WHAT YOU NEED TO DO - Examine the entries and show every line in which the word "with" is found.

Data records
::::::::

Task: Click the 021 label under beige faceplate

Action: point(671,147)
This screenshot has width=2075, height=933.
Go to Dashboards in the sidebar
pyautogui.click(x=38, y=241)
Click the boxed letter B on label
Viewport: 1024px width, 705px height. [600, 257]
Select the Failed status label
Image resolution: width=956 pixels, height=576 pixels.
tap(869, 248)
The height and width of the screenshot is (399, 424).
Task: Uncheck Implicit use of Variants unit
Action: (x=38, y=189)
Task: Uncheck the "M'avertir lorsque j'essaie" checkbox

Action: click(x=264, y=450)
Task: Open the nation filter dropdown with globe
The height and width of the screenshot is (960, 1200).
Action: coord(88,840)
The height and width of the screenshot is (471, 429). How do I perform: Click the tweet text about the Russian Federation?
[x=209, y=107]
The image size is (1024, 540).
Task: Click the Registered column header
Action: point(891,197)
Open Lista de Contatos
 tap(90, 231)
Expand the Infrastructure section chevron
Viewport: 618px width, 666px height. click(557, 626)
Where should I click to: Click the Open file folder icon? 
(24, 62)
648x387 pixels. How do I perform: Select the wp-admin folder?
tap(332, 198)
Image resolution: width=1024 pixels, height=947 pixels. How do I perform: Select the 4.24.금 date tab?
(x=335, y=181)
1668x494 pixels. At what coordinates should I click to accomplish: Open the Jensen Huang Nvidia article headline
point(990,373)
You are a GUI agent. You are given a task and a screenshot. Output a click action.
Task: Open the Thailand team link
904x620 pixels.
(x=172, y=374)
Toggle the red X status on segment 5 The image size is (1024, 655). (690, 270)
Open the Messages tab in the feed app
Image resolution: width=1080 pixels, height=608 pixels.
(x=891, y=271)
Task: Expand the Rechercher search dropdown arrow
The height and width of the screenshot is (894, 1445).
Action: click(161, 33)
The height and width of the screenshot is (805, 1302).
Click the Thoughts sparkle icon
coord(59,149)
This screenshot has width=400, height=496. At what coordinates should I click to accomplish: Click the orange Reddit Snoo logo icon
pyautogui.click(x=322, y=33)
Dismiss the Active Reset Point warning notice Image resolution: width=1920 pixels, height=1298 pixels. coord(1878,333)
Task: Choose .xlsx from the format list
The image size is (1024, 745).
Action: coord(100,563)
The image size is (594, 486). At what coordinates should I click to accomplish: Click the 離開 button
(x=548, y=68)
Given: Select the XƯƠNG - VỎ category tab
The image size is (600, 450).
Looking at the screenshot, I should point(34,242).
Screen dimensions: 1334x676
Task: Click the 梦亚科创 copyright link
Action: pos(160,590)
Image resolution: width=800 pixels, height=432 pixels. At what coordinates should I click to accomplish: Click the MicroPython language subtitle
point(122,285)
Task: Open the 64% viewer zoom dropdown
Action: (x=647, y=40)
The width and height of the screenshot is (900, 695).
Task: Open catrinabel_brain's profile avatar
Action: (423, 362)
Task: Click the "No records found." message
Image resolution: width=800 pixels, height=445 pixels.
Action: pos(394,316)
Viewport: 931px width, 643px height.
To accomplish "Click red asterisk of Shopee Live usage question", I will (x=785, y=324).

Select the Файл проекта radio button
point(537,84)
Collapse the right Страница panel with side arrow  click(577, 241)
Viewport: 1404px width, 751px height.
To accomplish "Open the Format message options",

::::::::

SOLUTION TO THIS EXERCISE -
Task: Open the nation filter dropdown with globe
Collapse the right Страница panel with side arrow  click(577, 241)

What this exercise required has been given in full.